One of the fundamental questions that remains unresolved is how international law and the institutions claiming to be representative of a wider humankind like to United Nations can be made to encompass the rights of minorities such as the Kurds. The sense of a global community articulated by concepts like globalisation will remain meaningless until the rights of all peoples are respected irrespective of whether they are currently able to enjoy the privileges of a nation state and a seat at the UN. Ways should be found to give practical effect to the basic rights for all peoples that are allowed for in international law and the dangerous attempts to dilute or ignore these rights have to be resisted.

The current war on terrorism in the aftermath of 11 September has put questions of peace, security and conflict resolution at the top of the political agenda, but it has led to a new alliance of states each seeking to suppress the rights of their own minority populations. Turkey is seeking to exploit its role in the US led alliance in Afghanistan to gain easy accession to the European Union without granting real concession to its long denied Kurdish population.

Turkey is intent on branding all Kurdish demands for recognition of their identity as terrorist inspired.
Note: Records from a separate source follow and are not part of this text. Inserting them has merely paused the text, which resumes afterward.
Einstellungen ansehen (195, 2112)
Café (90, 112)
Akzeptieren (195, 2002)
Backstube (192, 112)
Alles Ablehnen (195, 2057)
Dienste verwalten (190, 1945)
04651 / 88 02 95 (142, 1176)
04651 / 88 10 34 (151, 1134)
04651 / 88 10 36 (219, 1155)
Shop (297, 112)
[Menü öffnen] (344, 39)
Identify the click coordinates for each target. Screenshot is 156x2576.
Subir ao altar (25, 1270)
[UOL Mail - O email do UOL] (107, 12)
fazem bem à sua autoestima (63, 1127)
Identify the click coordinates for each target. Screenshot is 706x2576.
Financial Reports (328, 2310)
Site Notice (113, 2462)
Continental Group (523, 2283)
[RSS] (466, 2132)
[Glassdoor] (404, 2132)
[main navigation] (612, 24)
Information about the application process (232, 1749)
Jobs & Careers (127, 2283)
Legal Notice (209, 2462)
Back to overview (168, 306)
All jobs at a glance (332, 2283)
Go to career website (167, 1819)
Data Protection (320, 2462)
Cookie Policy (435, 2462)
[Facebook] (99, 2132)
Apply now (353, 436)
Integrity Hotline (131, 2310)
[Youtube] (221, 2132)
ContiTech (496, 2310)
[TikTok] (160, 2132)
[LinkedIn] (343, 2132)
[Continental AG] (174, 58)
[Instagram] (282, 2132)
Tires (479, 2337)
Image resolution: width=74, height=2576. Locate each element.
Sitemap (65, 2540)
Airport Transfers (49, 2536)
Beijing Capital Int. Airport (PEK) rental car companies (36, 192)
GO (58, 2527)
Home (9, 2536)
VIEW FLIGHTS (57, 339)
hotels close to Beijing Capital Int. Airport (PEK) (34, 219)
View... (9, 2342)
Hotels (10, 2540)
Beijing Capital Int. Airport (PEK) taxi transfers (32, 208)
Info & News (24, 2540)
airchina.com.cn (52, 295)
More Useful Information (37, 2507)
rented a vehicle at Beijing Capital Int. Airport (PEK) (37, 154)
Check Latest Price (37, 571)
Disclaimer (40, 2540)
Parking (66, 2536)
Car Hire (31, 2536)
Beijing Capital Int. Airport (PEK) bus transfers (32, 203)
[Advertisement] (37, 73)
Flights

It ruthlessly refuses to accept any legitimacy to the current campaign by Kurdish students to be granted the option for mother tongue lessons in Turkish colleges and universities. * The network should seek to raise among European institutions and NGOs the continuing human rights violations in Turkey and in particular the failure to make constitutional reforms to give recognition to the Kurds. * The network should try to ensure that standards for minority rights as embodied in the Copenhagen Criteria should not be diluted to accommodate Turkey. * The network should establish links with NGOs in Turkey such as the Human Rights Association (IHD) and strengthen dialogue with the legal Kurdish political party HADEP.

As the US turns its sights on Iraq in the second phase of its war on terrorism it should be recognised that the Kurds will not benefit from any new bombing campaign on Baghdad. This will only lead to greater instability in the Middle East and a reinforcement of the hatreds and injustices that exist there. The danger of Turkey gaining even more advantage to exert its influence in Northern Iraq is a real threat to the future of all the Kurds. It is clear that Turkey would never agree to the existence of a thriving de facto Kurdish state in Northern Iraq.